------ SOURCE EXCERPT

Mutual Misunderstandings

The roots of the Cold War stretched back several decades. After the Bolshevik Revolution of 1917, the United States refused to grant diplomatic recognition to the Soviet Union and sent troops to Russia to support anti-Bolshevik forces seeking to overturn the revolution, an effort that failed. At the same time, the American government, fearing Communist efforts to overthrow capitalist governments, sought to wipe out Communism in the United States by deporting immigrant radicals during the Red scare (see “The Red Scare, 1919–1920” in chapter 21). The United States continued to deny diplomatic recognition to the USSR until 1933, when President Roosevelt reversed this policy. Nevertheless, relations between the two countries remained uneasy.

World War II brought a thaw in tensions. President Roosevelt went a long way toward defusing Stalin’s concerns at the Yalta Conference in 1945. The Soviet leader viewed the Eastern European countries that the USSR had liberated from the Germans, especially Poland, as a buffer to protect his nation from future attacks by Germany. Roosevelt understood Stalin’s reasoning and recognized political realities: The Soviet military already occupied Eastern Europe, a state of affairs that increased Stalin’s bargaining position. Still, the president attempted to balance Soviet influence by insisting that the Yalta Agreement include a guarantee of free elections in Eastern Europe.

By contrast, Roosevelt’s successor, Harry S. Truman, took a much less nuanced approach to U.S.-Soviet relations than his predecessor. Stalin’s ruthless purges within the Soviet Union in the 1930s and 1940s convinced Truman that the Soviet dictator was paranoid and extremely dangerous. He believed that the Soviets threatened “a barbarian invasion of Europe,” and he intended to deter it. In his first meeting with Soviet foreign minister Vyacheslav Molotov in April 1945, Truman rebuked the Russians for failing to support free elections in Poland. Molotov, recoiling from the sharp tone of Truman’s remarks, replied: “I have never been talked to like that in my life.”

------------

(GIVEN INSTRUCTION 1):
In the Mutual Misunderstandings passage, in what year did President Roosevelt reverse the U.S. policy of denying diplomatic recognition to the USSR?
(GIVEN INSTRUCTION 2):
Summarize the Mutual Misunderstandings passage in two sentences.
(GIVEN INSTRUCTION 3):
Please revise the Mutual Misunderstandings passage from "Mutual Misunderstandings" up to and including "countries remained uneasy.", changing "diplomatic recognition" to "formal recognition".

------ STORED DATA

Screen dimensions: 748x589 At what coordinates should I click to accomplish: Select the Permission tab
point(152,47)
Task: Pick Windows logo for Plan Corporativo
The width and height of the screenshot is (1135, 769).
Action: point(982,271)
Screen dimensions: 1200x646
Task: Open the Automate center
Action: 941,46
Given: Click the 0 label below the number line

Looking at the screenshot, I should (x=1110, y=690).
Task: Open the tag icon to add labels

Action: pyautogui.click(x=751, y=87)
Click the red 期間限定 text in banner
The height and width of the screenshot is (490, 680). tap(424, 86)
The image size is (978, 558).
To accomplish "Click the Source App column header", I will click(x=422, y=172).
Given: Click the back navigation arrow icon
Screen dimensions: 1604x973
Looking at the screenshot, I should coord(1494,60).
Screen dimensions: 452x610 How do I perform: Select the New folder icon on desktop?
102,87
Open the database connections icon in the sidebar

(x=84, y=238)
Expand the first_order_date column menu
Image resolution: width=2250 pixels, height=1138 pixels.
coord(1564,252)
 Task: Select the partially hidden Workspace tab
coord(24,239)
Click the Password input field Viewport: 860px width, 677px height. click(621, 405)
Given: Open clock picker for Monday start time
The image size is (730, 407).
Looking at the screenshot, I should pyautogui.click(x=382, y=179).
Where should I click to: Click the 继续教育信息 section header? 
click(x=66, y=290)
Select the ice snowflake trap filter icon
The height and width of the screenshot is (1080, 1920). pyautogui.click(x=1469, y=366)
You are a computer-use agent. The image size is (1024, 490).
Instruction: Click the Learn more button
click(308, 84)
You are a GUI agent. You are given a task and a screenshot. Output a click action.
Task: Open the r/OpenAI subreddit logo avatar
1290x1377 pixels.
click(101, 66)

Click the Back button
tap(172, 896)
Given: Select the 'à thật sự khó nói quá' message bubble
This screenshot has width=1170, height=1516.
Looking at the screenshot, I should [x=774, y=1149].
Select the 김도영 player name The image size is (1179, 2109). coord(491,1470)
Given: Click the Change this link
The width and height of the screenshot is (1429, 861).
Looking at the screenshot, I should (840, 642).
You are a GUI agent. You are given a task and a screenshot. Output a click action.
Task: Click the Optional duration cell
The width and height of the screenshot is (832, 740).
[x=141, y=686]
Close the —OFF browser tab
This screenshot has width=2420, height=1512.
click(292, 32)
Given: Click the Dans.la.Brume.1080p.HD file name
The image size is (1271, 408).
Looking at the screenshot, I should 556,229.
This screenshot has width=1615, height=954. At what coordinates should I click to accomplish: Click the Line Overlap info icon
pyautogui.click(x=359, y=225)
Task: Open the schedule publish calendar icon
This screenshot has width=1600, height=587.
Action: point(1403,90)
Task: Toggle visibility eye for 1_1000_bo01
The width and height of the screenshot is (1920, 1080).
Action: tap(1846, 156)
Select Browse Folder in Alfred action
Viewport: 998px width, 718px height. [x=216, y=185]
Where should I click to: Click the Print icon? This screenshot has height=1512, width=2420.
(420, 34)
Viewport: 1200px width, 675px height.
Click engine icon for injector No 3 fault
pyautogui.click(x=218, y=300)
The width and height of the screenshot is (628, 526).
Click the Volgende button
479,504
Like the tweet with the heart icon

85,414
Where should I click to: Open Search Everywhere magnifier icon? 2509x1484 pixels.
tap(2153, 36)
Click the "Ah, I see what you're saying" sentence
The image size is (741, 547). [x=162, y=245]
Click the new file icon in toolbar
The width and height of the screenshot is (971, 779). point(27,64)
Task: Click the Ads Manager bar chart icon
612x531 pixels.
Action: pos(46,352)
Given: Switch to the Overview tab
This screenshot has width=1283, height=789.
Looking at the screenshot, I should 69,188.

------------

(RESULT 1):
1933

(RESULT 2):
Tensions between the United States and the Soviet Union dated to the 1917 Bolshevik Revolution, after which the United States withheld diplomatic recognition until 1933. World War II brought a thaw, and Roosevelt worked at Yalta in 1945 to ease Stalin's concerns while insisting on free elections in Eastern Europe, but his successor, Harry S. Truman, considered Stalin extremely dangerous and sharply rebuked the Russians over free elections in Poland in his first meeting with Molotov.

(RESULT 3):
Mutual Misunderstandings

The roots of the Cold War stretched back several decades. After the Bolshevik Revolution of 1917, the United States refused to grant formal recognition to the Soviet Union and sent troops to Russia to support anti-Bolshevik forces seeking to overturn the revolution, an effort that failed. At the same time, the American government, fearing Communist efforts to overthrow capitalist governments, sought to wipe out Communism in the United States by deporting immigrant radicals during the Red scare (see “The Red Scare, 1919–1920” in chapter 21). The United States continued to deny formal recognition to the USSR until 1933, when President Roosevelt reversed this policy. Nevertheless, relations between the two countries remained uneasy.